What needs transcribing is the line with "Tap the lightbulb icon beside Galéria" and every line after it to the end of the records, exactly and alone, with no pictures.
--
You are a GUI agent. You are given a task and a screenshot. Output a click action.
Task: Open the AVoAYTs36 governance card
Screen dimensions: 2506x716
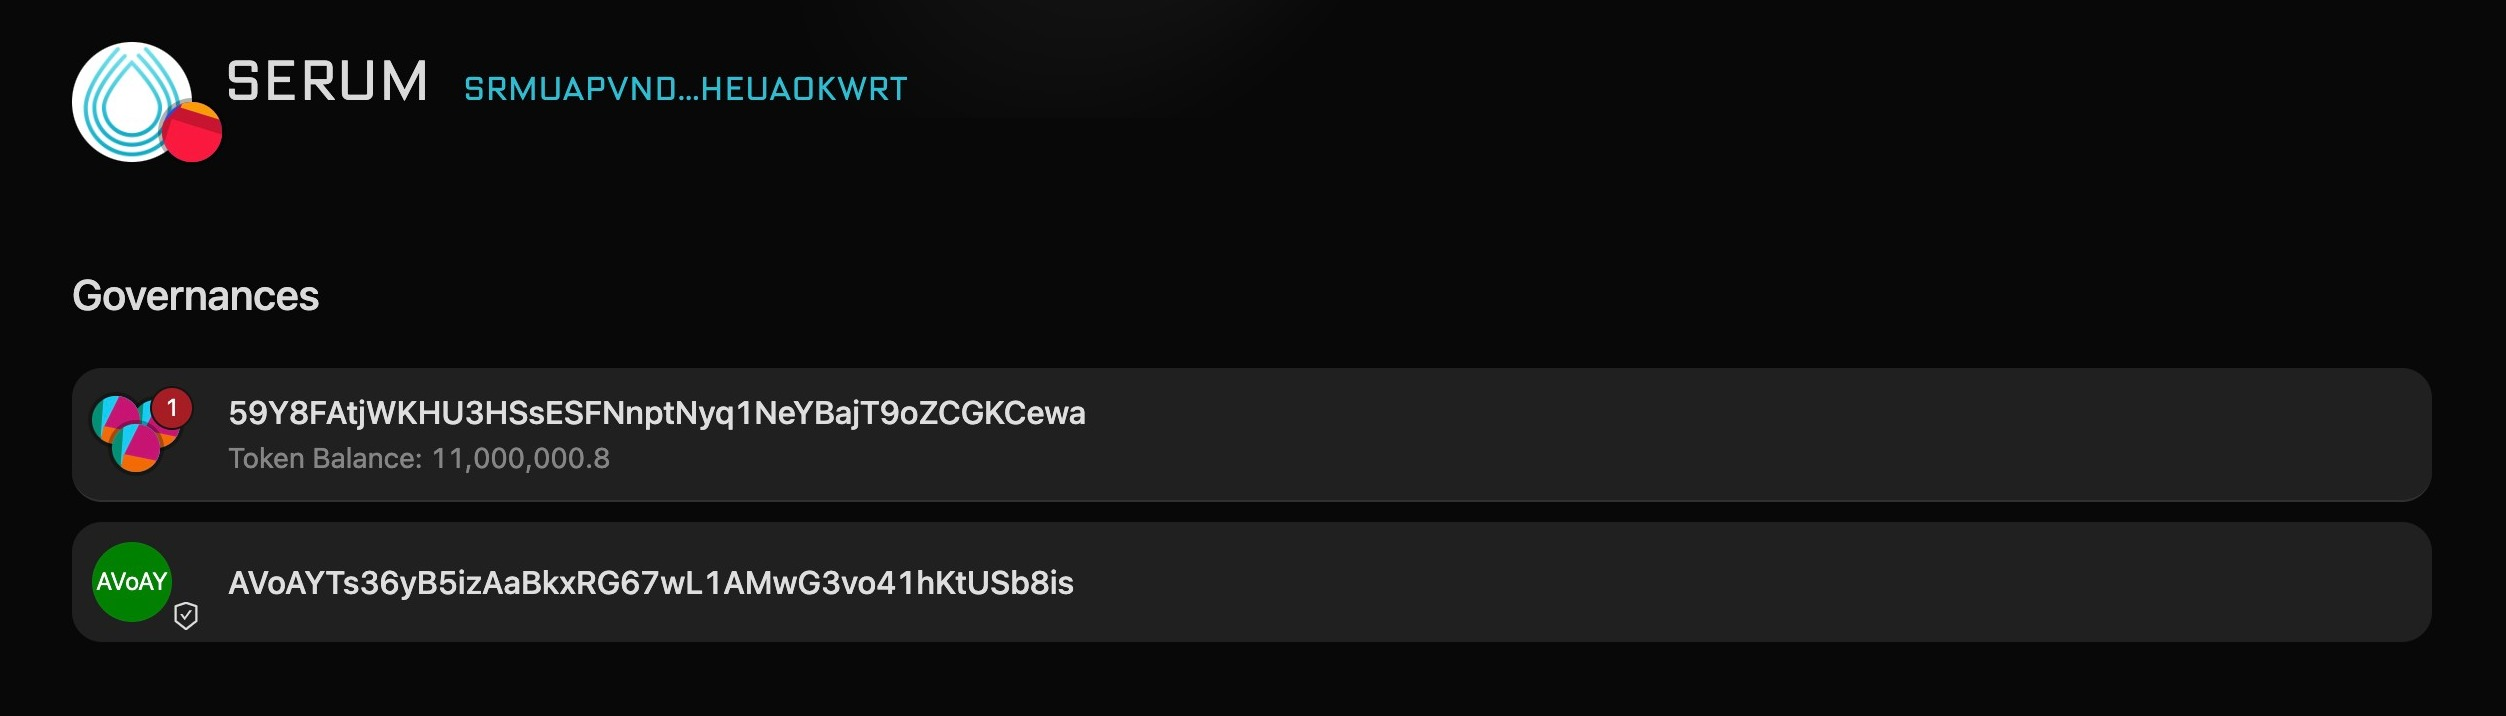[x=1251, y=582]
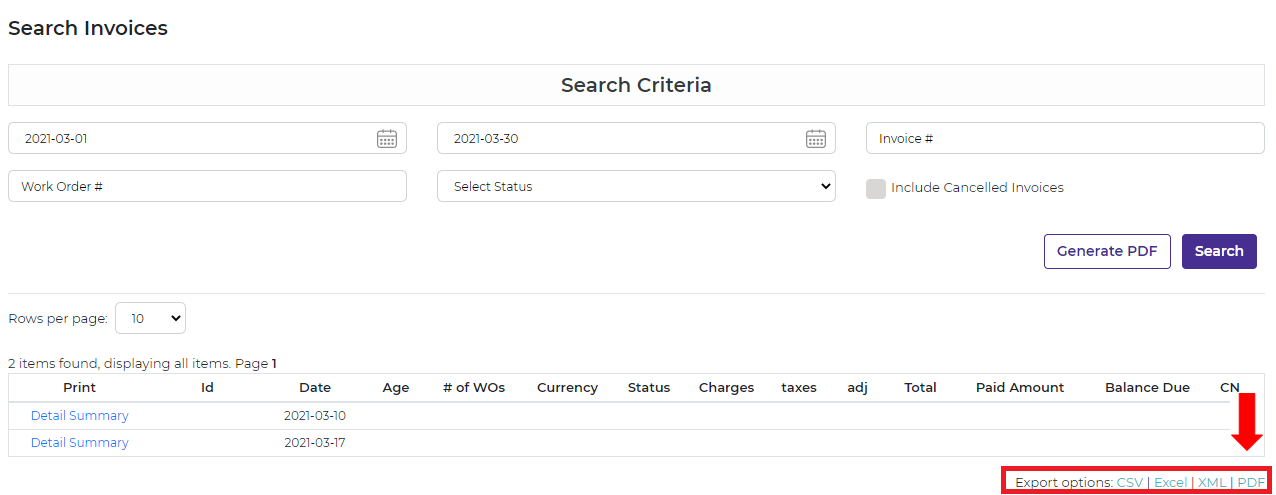Open Detail for the 2021-03-17 invoice

pyautogui.click(x=49, y=443)
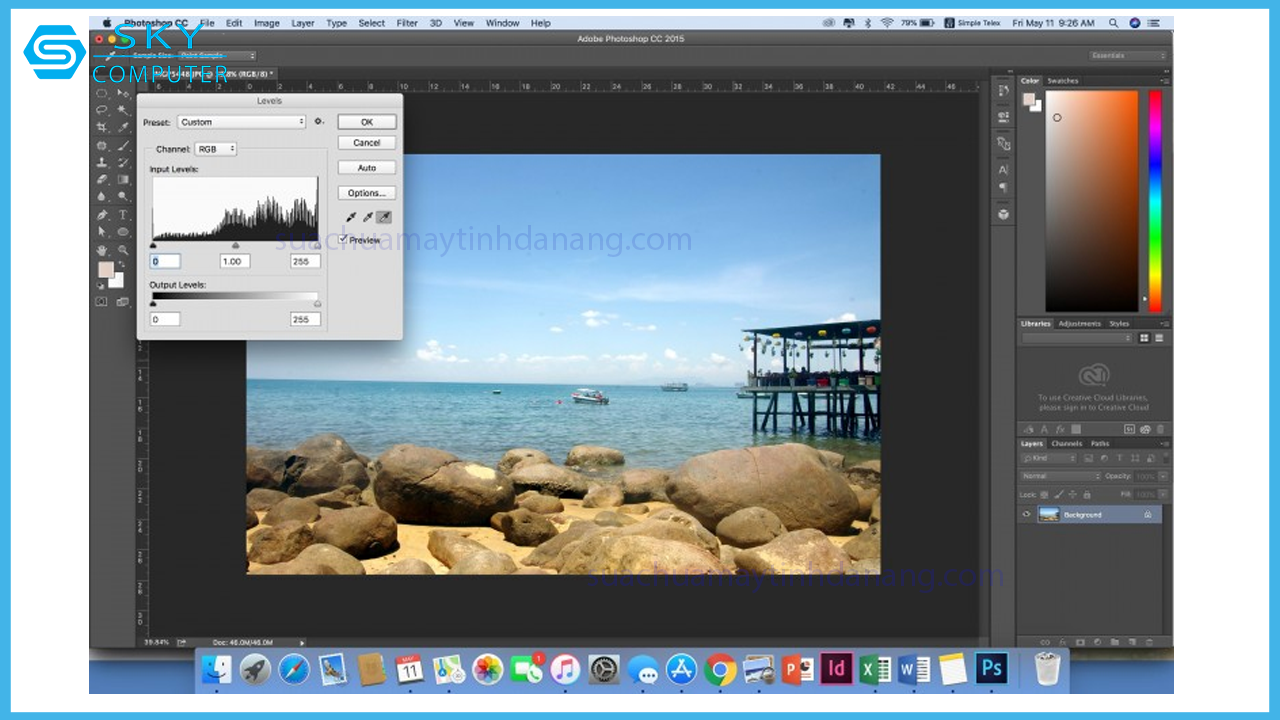
Task: Select the Hand tool
Action: point(101,250)
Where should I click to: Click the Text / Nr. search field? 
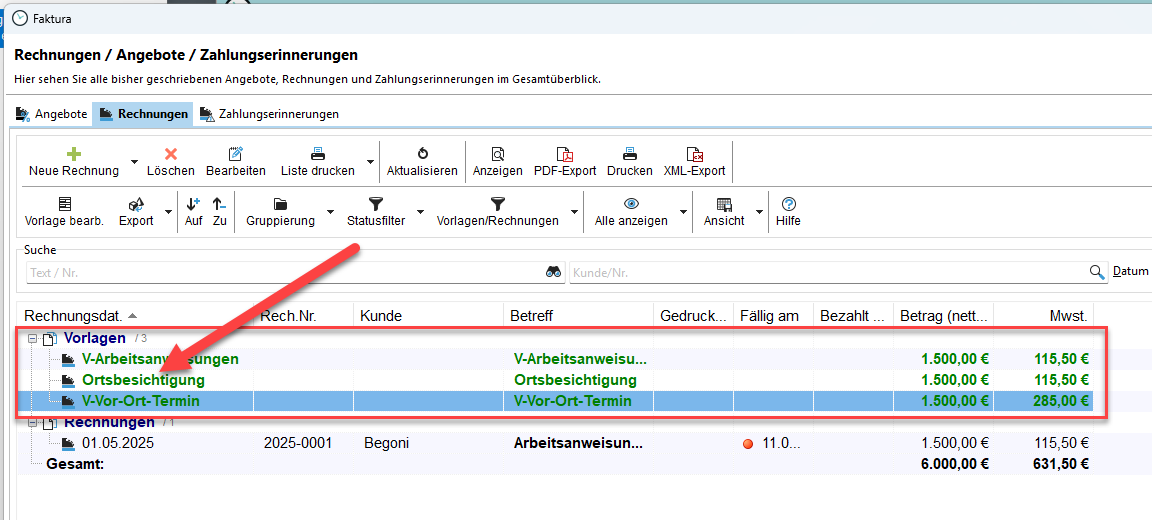pos(285,272)
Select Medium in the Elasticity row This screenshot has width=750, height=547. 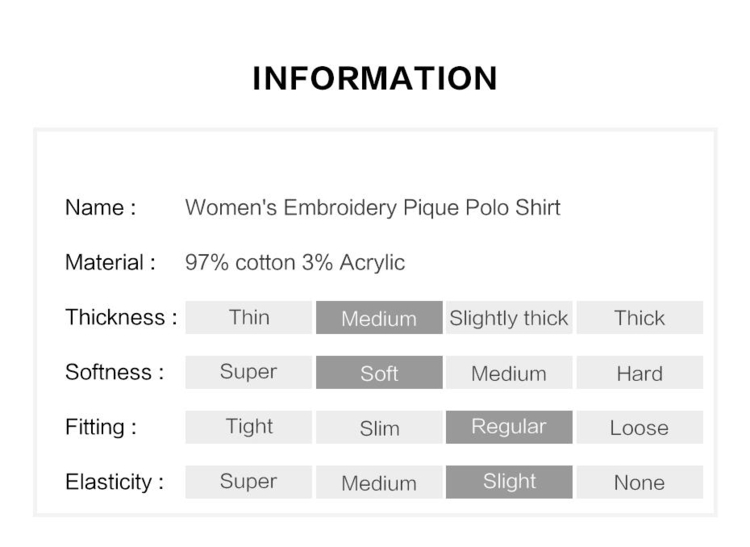tap(379, 482)

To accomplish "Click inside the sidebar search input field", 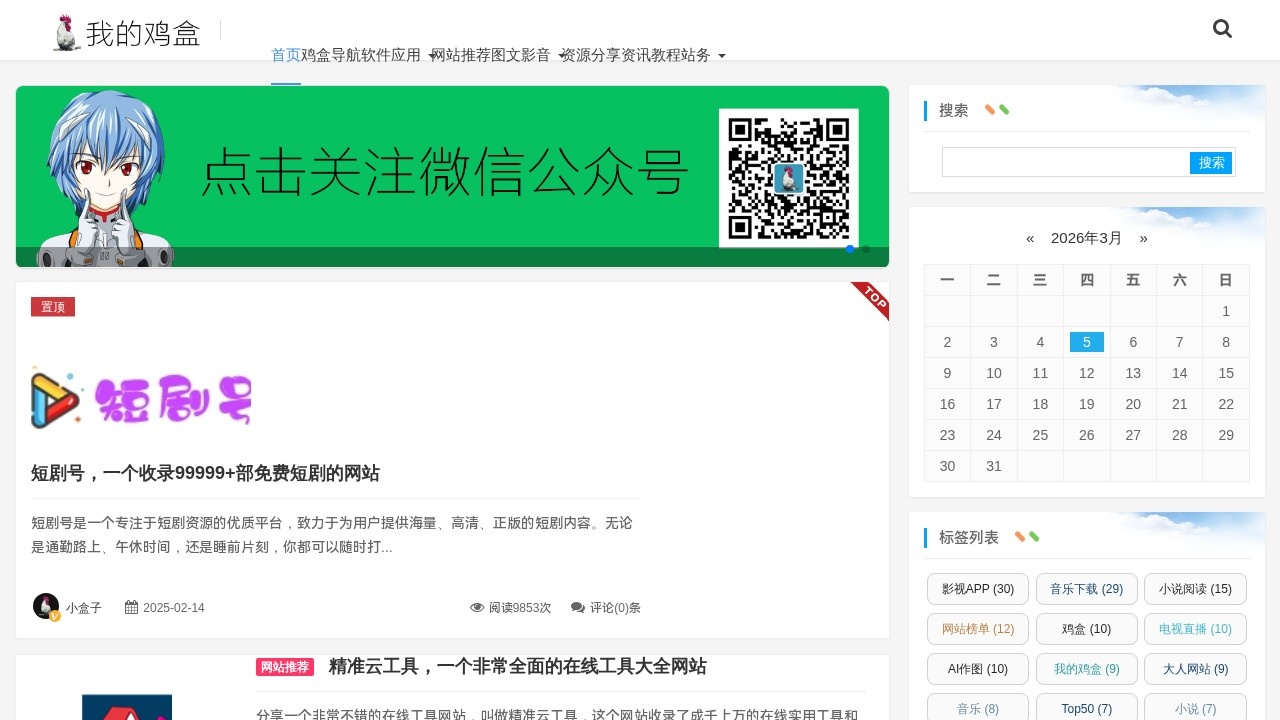I will point(1060,162).
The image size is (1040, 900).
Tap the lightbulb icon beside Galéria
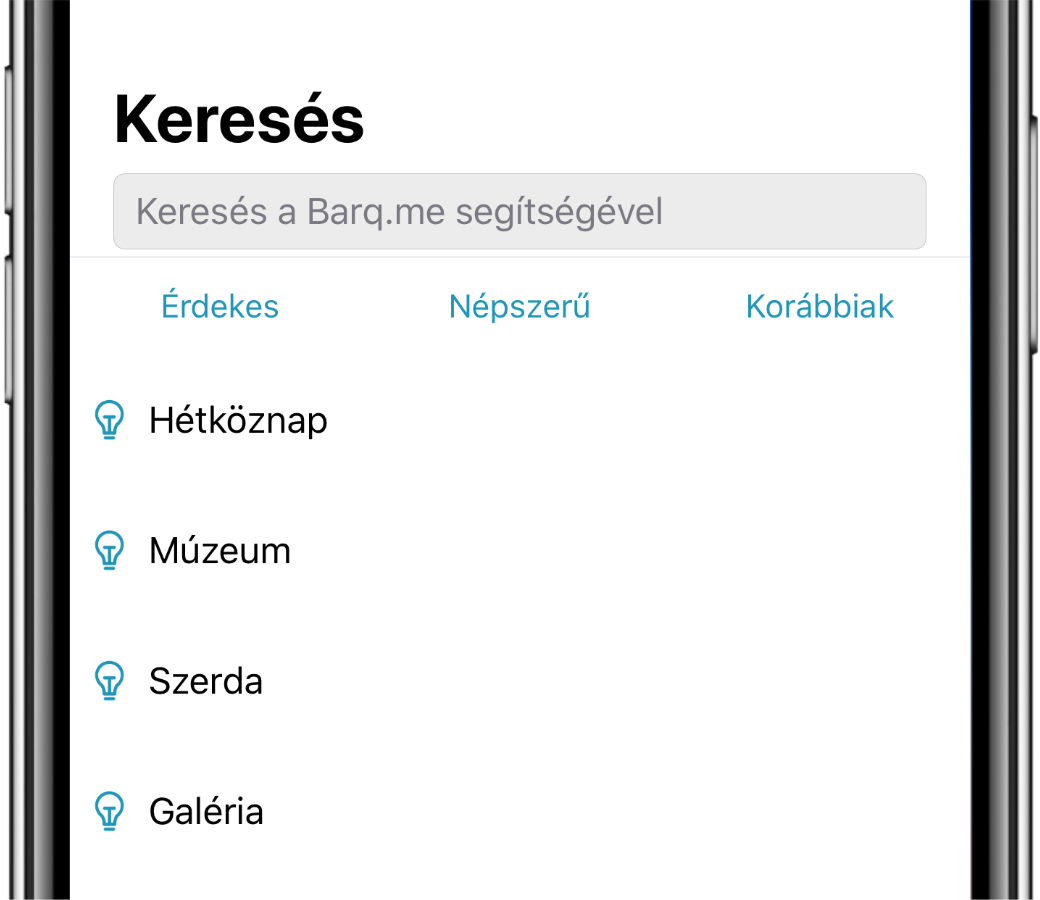(x=109, y=811)
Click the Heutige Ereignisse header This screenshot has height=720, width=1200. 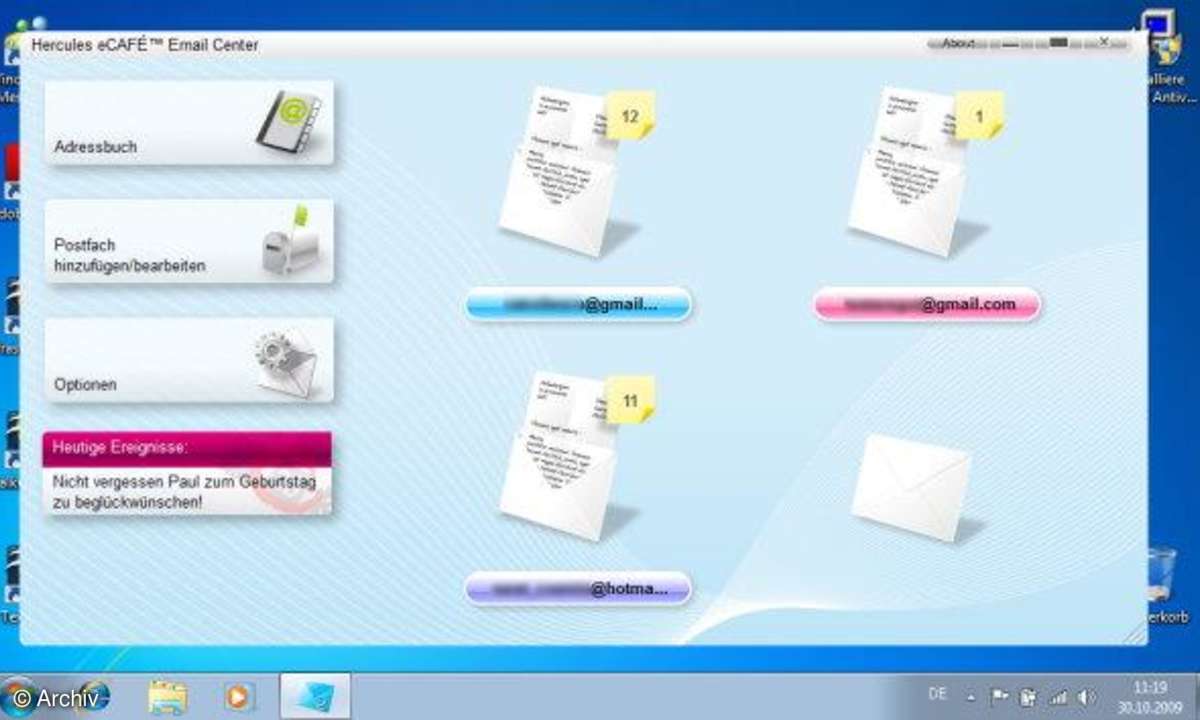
--
Result
Tap the lightbulb icon beside Galéria
(x=109, y=811)
Click the Heutige Ereignisse header This screenshot has height=720, width=1200. 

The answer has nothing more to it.